__TRY IT__
Copy out, from the data, each line containing the string "give".

START RECORD EXTRACTS

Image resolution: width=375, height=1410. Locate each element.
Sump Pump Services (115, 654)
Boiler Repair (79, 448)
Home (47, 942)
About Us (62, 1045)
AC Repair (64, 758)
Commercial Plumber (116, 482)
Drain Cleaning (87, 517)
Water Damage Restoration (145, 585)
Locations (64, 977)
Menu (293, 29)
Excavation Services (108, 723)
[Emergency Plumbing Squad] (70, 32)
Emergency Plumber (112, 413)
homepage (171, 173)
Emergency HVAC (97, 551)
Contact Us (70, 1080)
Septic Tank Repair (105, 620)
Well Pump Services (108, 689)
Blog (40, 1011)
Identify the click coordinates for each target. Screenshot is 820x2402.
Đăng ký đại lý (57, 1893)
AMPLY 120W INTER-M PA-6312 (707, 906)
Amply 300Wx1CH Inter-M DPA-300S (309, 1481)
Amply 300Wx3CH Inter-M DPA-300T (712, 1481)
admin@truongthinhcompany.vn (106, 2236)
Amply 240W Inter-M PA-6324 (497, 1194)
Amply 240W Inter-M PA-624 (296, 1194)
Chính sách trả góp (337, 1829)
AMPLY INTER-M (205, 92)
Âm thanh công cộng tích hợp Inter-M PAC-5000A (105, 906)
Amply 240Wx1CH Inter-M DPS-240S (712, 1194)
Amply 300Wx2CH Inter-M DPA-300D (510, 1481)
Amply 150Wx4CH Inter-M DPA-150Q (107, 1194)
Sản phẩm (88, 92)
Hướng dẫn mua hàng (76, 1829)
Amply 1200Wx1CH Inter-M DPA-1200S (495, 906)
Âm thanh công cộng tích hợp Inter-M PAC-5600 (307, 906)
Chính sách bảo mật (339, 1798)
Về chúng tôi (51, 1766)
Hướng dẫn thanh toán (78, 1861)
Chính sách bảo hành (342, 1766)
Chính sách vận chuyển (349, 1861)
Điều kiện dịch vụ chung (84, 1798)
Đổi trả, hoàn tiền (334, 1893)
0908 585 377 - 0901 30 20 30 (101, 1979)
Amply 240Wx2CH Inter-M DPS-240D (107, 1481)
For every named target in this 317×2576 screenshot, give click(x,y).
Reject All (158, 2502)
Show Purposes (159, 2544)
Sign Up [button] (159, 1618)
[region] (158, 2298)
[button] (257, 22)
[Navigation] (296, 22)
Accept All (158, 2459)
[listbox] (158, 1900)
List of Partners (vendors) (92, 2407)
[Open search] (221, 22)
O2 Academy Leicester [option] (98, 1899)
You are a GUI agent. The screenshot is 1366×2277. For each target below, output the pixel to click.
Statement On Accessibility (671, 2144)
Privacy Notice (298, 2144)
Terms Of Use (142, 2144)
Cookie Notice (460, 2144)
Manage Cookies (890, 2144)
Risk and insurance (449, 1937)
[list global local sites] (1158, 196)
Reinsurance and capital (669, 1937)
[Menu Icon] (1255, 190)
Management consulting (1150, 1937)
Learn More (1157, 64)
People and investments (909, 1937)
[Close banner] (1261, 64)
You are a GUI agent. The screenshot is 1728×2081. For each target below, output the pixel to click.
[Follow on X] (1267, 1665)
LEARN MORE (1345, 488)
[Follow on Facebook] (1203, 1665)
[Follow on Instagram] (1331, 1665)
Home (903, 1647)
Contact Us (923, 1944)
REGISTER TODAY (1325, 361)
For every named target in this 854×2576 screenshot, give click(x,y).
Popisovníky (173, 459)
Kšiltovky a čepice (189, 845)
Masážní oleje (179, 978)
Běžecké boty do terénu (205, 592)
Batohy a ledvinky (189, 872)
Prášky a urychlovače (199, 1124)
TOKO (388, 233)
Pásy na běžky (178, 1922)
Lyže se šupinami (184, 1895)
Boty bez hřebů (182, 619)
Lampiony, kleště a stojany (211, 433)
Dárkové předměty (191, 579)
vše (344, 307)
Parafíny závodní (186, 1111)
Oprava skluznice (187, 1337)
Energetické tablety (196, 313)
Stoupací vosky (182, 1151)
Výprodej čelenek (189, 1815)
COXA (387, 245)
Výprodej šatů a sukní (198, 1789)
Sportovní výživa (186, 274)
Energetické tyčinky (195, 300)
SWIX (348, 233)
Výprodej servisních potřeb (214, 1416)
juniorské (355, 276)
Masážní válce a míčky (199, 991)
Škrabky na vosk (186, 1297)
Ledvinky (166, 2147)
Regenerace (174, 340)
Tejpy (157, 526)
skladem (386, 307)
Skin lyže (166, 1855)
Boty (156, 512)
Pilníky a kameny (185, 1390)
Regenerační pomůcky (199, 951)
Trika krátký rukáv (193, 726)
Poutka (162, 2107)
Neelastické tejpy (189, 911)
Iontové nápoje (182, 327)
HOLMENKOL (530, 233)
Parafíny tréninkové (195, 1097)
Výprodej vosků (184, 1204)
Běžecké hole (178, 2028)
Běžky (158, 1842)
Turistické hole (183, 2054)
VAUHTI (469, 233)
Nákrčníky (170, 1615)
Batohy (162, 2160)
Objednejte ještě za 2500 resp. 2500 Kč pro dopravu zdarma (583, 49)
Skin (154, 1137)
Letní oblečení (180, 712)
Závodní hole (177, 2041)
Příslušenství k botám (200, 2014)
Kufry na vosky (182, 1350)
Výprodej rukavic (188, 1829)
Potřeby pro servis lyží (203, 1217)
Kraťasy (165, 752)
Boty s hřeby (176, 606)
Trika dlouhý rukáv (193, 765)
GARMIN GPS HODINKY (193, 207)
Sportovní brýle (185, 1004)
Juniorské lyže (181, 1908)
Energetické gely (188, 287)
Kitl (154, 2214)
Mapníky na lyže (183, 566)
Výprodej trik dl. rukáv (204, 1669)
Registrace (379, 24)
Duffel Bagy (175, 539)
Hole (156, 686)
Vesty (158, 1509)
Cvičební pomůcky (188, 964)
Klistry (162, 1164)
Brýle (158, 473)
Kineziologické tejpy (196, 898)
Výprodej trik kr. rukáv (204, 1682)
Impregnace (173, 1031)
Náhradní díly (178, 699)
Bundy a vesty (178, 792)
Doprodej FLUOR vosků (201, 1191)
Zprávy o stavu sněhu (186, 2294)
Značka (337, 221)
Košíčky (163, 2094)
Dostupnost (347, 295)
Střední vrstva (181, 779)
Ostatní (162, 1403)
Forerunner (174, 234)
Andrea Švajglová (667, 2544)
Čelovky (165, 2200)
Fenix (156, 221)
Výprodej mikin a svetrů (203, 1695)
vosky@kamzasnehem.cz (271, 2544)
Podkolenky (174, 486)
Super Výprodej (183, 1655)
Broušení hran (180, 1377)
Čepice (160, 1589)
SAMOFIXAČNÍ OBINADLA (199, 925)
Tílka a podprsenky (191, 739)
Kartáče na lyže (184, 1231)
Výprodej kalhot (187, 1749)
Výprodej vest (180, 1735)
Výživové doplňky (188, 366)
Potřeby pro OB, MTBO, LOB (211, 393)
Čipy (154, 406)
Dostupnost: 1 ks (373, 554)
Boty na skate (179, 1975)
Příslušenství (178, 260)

END RECORD EXTRACTS

__RESPONSE AREA__
For every named target in this 317×2576 screenshot, give click(x,y).
For every named target in this 854×2576 screenshot, give click(x,y).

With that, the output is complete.